> TASK ITEM
Your answer should hold only the lines from the start of the data below through the line with "Best Freeze-Dried Dog", copied exactly, with pictures left out.

> DATA EXTRACT
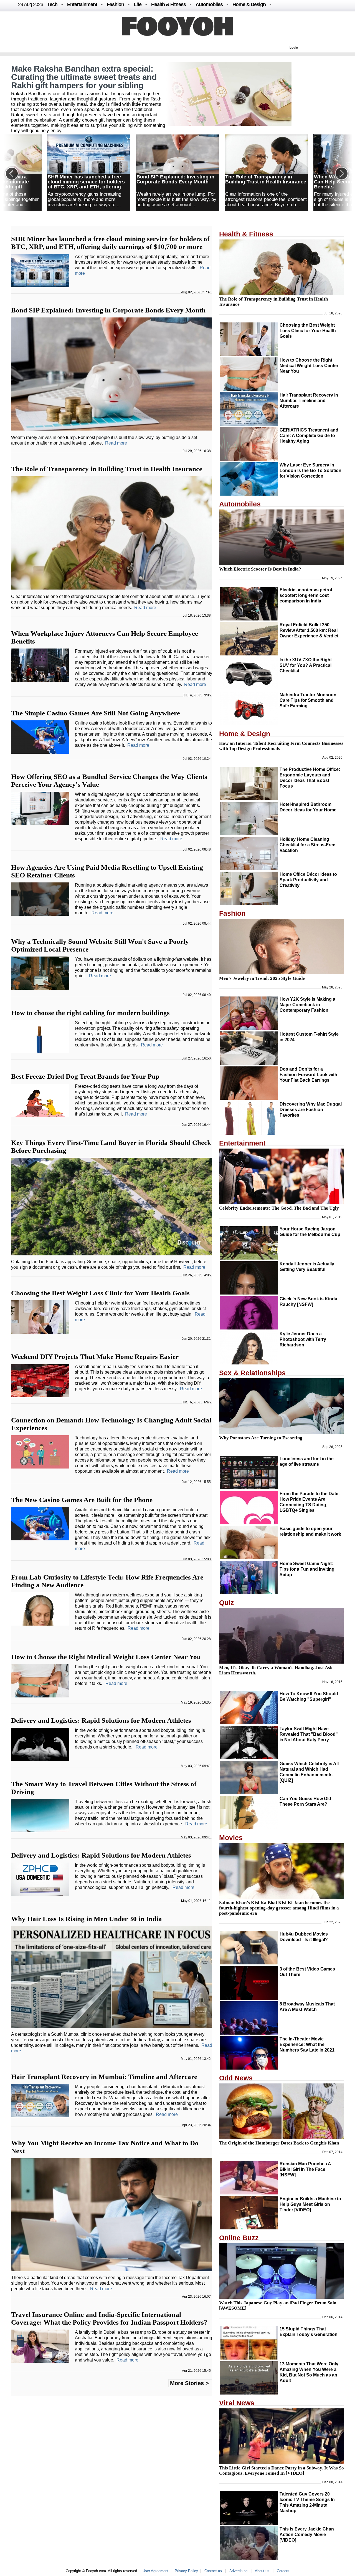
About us (262, 2571)
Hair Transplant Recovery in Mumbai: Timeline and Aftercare (104, 2076)
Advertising (238, 2571)
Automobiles (209, 4)
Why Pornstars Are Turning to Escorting (260, 1437)
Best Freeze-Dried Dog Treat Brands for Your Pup (85, 1076)
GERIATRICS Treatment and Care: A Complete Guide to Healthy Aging (309, 435)
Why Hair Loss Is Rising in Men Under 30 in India (86, 1918)
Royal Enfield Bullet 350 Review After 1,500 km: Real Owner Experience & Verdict (309, 630)
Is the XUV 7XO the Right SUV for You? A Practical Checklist (306, 665)
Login (294, 47)
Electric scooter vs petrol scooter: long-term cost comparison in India (306, 595)
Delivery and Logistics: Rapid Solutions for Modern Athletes (101, 1720)
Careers (283, 2571)
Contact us (213, 2571)
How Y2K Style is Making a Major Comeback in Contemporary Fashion (307, 1005)
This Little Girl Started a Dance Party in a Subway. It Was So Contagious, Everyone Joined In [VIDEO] (281, 2470)
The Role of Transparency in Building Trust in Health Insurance (265, 179)
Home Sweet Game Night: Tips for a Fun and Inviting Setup (307, 1569)
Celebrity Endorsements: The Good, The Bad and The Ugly (279, 1208)
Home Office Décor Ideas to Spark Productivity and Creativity (308, 880)
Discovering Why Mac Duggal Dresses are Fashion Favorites (311, 1109)
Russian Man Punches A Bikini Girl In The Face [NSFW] (305, 2169)
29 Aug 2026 (30, 4)
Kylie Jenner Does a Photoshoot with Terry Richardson (303, 1339)
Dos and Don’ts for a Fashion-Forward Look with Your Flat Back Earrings (308, 1075)
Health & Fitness (168, 4)
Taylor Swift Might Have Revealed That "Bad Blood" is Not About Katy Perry (309, 1734)
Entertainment (82, 4)
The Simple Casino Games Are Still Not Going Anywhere (95, 713)
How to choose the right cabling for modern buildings (90, 1012)
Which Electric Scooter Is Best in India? (260, 569)
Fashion (115, 4)
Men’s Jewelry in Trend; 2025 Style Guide (262, 978)
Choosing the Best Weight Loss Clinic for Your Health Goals (100, 1293)
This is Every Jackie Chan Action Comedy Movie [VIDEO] (307, 2534)
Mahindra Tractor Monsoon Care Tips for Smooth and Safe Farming (308, 700)
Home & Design (249, 4)
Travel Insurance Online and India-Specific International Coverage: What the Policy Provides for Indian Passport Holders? (109, 2318)
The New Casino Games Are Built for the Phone (82, 1499)
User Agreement (155, 2571)
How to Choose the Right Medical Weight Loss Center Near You (106, 1657)
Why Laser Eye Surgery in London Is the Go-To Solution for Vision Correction (310, 470)
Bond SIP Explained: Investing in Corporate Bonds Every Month (175, 179)
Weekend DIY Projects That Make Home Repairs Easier (95, 1356)
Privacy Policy (186, 2571)
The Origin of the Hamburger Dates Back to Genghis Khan (279, 2143)
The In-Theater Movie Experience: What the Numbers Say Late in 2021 (307, 2044)
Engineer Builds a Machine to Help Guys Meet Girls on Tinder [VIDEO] (310, 2204)
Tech (52, 4)
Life (137, 4)
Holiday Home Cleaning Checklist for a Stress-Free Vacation (307, 845)
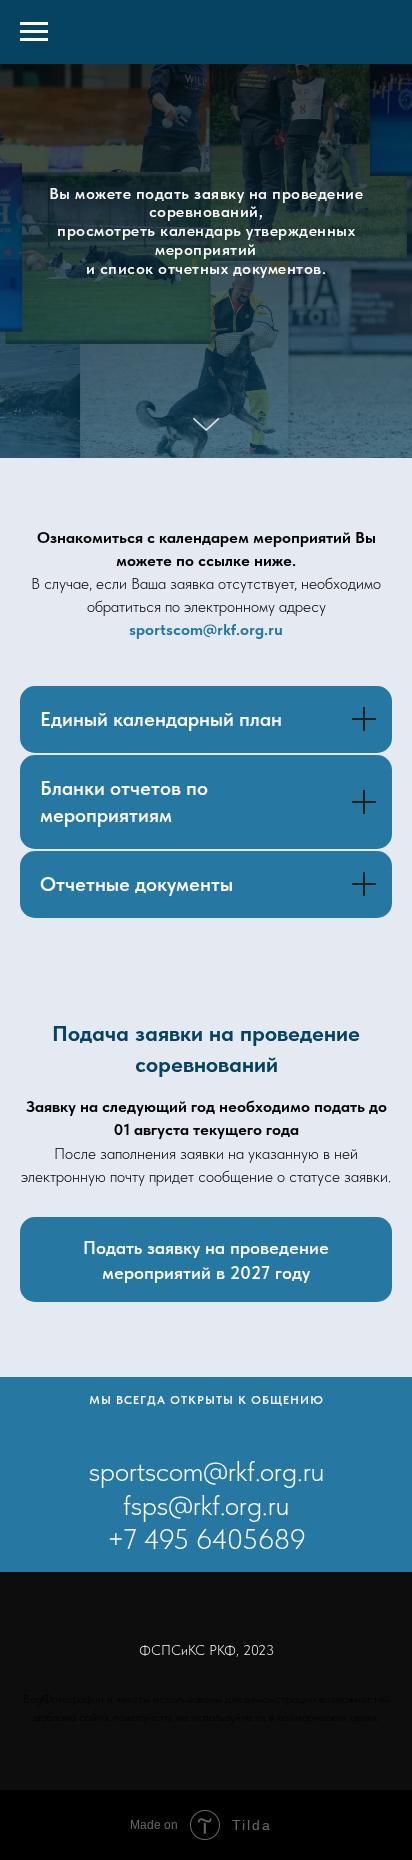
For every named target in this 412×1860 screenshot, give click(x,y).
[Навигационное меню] (34, 32)
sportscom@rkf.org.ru (206, 1102)
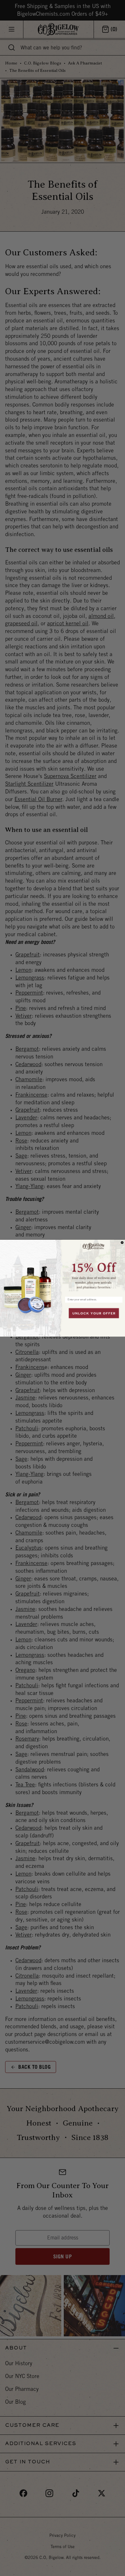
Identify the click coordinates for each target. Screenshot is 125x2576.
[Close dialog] (122, 1242)
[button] (94, 1266)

> WRITTEN RESPONSE
About us (262, 2571)
Hair Transplant Recovery in Mumbai: Timeline and Aftercare (104, 2076)
Advertising (238, 2571)
Automobiles (209, 4)
Why Pornstars Are Turning to Escorting (260, 1437)
Best Freeze-Dried Dog Treat Brands for Your Pup (85, 1076)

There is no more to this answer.